··· DATA SECTION

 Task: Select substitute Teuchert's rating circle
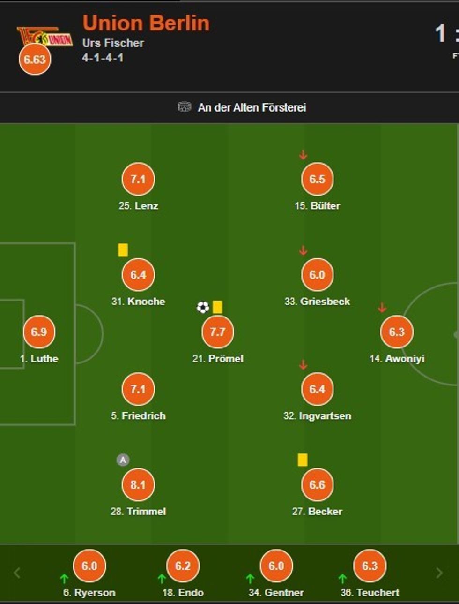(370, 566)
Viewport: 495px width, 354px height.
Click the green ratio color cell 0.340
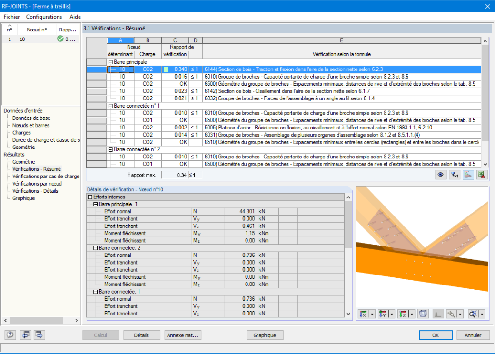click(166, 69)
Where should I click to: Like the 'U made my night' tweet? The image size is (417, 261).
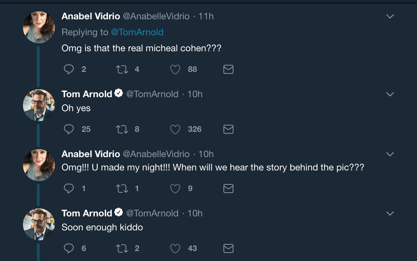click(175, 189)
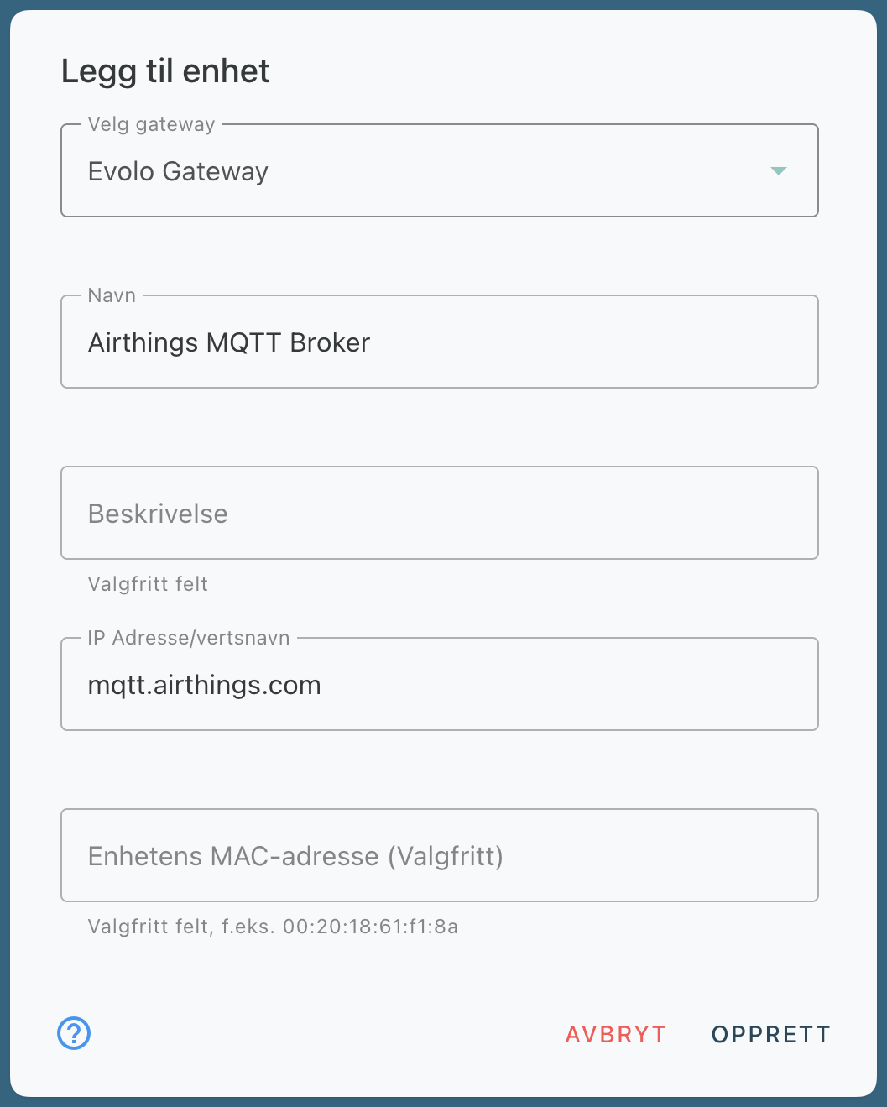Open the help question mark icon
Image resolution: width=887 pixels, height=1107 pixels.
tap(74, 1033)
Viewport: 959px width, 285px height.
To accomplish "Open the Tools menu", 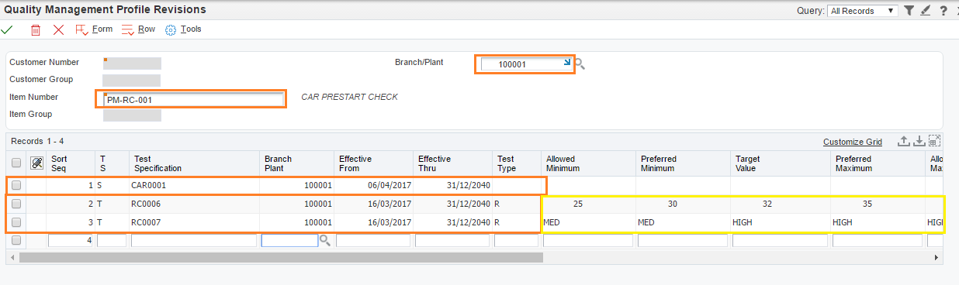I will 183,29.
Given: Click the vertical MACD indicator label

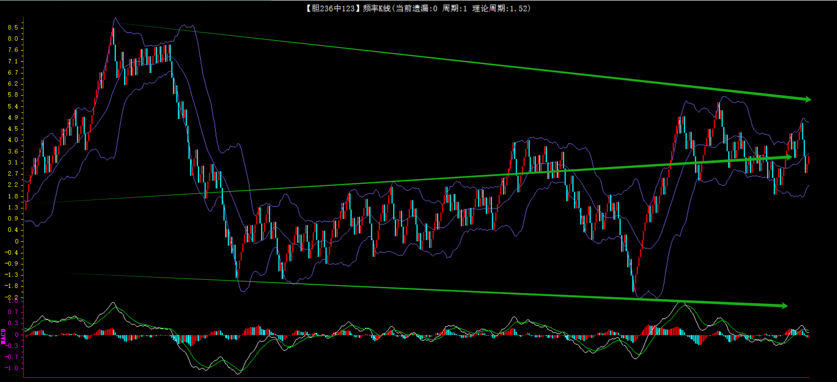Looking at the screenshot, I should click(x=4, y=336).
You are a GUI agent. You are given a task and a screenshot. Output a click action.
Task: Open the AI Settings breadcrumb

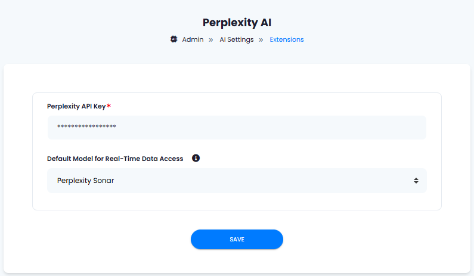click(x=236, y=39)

······

### YOUR GOAL
Leave the pictures aside and print exactly, and only, the lines from the one with "Given: Click the" through the end of the data, both included.

### EXERCISE SOLUTION
Given: Click the vertical MACD indicator label

Looking at the screenshot, I should click(x=4, y=336).
You are a GUI agent. You are given a task and a screenshot. Output a click action.
Task: Open the AI Settings breadcrumb

click(x=236, y=39)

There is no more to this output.